EXERCISE DESCRIPTION:
Which of the rows below contain the word "will"? Find each one and copy it in full.

PROVIDED ENTRIES:

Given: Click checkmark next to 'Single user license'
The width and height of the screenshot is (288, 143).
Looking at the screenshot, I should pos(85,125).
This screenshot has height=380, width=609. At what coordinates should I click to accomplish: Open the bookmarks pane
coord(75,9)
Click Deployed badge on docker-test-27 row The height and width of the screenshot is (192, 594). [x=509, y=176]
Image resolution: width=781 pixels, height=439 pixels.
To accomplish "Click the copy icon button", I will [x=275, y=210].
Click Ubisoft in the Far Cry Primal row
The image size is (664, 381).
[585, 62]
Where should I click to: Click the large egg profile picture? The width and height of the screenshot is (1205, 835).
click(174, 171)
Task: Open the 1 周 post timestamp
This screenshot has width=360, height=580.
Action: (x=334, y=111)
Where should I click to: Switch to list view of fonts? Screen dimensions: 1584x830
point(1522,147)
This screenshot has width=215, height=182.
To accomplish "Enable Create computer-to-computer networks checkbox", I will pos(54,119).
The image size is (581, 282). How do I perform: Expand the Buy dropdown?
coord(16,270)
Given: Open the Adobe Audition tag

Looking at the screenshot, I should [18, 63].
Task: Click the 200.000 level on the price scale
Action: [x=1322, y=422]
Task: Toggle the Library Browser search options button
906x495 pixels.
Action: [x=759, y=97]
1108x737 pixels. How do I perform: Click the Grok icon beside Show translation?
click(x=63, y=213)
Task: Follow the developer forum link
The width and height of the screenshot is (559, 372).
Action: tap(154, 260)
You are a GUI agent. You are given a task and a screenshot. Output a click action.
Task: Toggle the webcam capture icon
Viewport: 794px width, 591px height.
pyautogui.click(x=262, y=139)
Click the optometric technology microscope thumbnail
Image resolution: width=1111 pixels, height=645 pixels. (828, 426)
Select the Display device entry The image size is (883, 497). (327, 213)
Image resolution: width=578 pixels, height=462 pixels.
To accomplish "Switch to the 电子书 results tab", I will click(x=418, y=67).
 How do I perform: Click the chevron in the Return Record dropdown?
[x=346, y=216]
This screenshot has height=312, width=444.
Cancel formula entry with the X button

ANSWER TO THE PROBLEM:
To accomplish "Click the copy icon button", I will [x=275, y=210].
To accomplish "Enable Create computer-to-computer networks checkbox", I will pos(54,119).
To accomplish "Switch to the 电子书 results tab", I will click(x=418, y=67).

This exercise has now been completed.